Chapter 4 concerns the possibility of an arms control agreement to forestall a "cyber Pearl Harbor" (97). Citing in particular agreements about the use of chemical and biological weapons, Arquilla hopes that nations can act responsibly to secure cyberspace as well (108-119). Up to now, US efforts to develop cyberweapons have exacerbated current fears in the international community (102-108), whether "unwittingly" or not. As Arquilla notes, the shame of it is that the failure to grasp these chances now exposes the world to even greater threats.

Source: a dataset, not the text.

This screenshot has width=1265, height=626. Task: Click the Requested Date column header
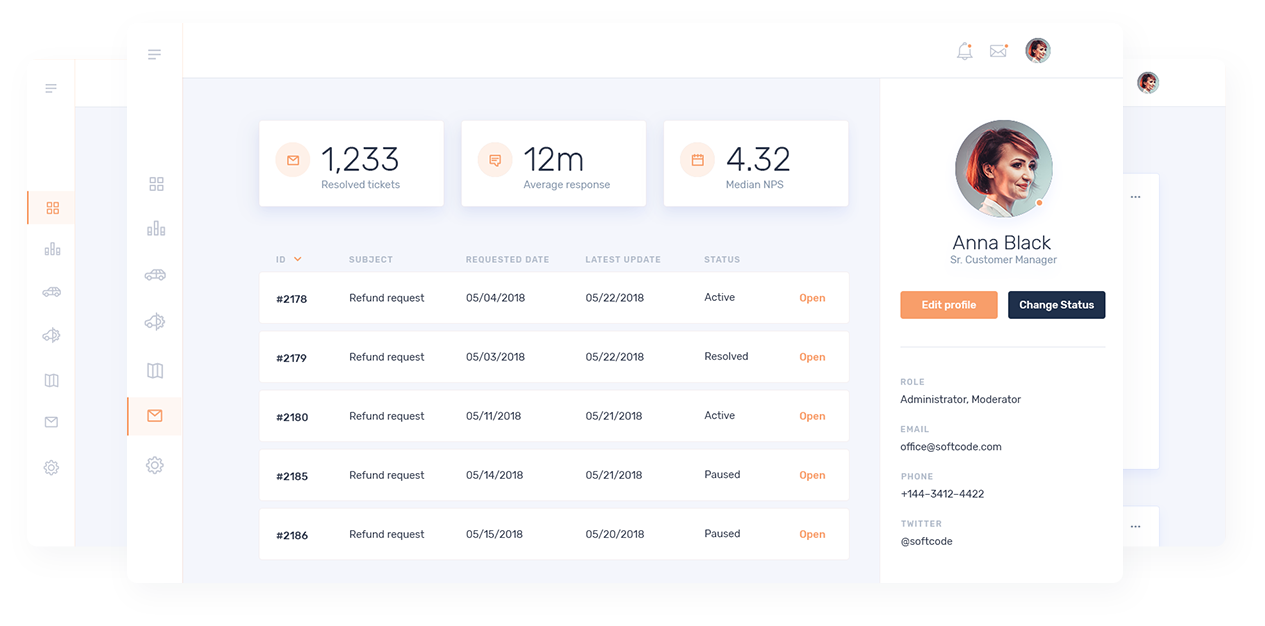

In his fifth and final chapter, Arquilla laments failures to create greater security but holds out the hope that it is not too late to avoid serious threats to international security. This will require a new willingness to capitalize on the strengths of open societies while avoiding the pitfalls of authoritarianism and populism. To start, societies must make greater use of data encryption and cloud-based data storage and processing, rather than firewalls and anti-virus software.

John Arquilla offers us a route through the fears caused by a conception of warfare he first outlined in 1993. At the same time, however, he recognizes that the moment to act has likely already passed and the same bureaucratic debates will persist, subject to various industry, government, and Service interests. This will make it hard to secure the future from an information infrastructure grown far beyond the control of any one sovereign power.

[1] See, further, Arquilla and Ronfeldt, "Cyberwar is Coming!" (RAND Corporation, 1993). Available online..

[2] M.L.R. Smith and D. Martin Jones, The Political Impossibility of Modern Counterinsurgency-Strategic Problems, Puzzles and Paradoxes (NY: Columbia U Pr, 2015).